- _Reading text_:
Regarding diseases of the immune system, flow cytometry can be used for assessing the immune status of patients with multiple applications ranging from primary immune deficiency to acquired deficiency such as peripheral blood CD4+ T cell counts and CD4/CD8 ratio determination after human immunodeficiency virus (HIV) infection. Another emerging use of flow cytometry is the determination of mononuclear subsets in systemic autoimmune diseases (SAD) to facilitate the diagnosis and to permit follow-up of patients. However, and because of methodological and practical limitations, flow cytometry development in SADs remains limited, but the situation is evolving as presented in this special issue.
Differentiation Markers
The major subsets of T cells present in peripheral blood mononuclear cells (PBMC) can be defined by the expression of CD4 and CD8, together with CD45RA and CD27 (or CCR7 if using clone 150,503) for distinguishing naive, central memory, effector memory, and effector CD4+ and CD8+ T cells [1]. With the addition of activation markers, such as CD38, CD69, and HLA-DR, it is possible to define activated subsets for each cell type. For Treg, cell surface staining using CD127 or intracellular staining with forkhead box p3 (Foxp3) is recommended.

- _Required action 1_:
According to the flow cytometry passage, which activation markers make it possible to define activated subsets for each T cell type?
- _Required action 2_:
From the flow cytometry passage, quote the stretch from "Regarding diseases of" through "this special issue.".

- _Material provided_:
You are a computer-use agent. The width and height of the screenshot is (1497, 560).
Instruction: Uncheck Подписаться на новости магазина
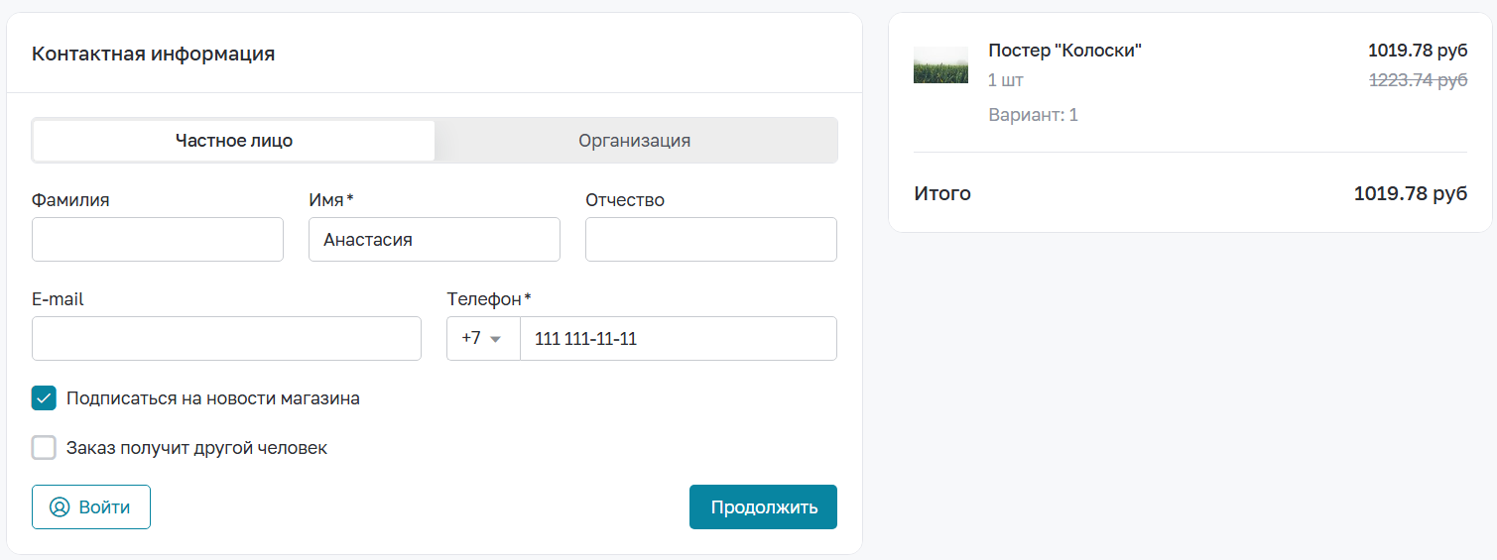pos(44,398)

==

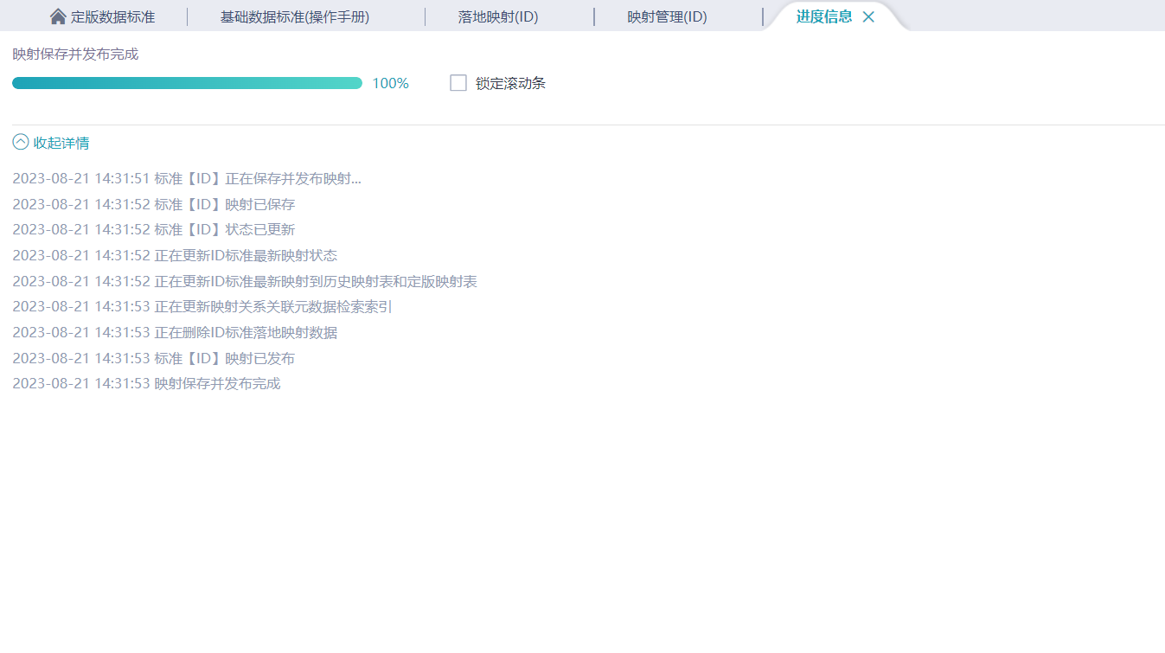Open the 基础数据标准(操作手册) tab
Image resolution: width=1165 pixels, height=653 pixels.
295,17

- _Final answer 1_:
CD38, CD69, and HLA-DR.

- _Final answer 2_:
Regarding diseases of the immune system, flow cytometry can be used for assessing the immune status of patients with multiple applications ranging from primary immune deficiency to acquired deficiency such as peripheral blood CD4+ T cell counts and CD4/CD8 ratio determination after human immunodeficiency virus (HIV) infection. Another emerging use of flow cytometry is the determination of mononuclear subsets in systemic autoimmune diseases (SAD) to facilitate the diagnosis and to permit follow-up of patients. However, and because of methodological and practical limitations, flow cytometry development in SADs remains limited, but the situation is evolving as presented in this special issue.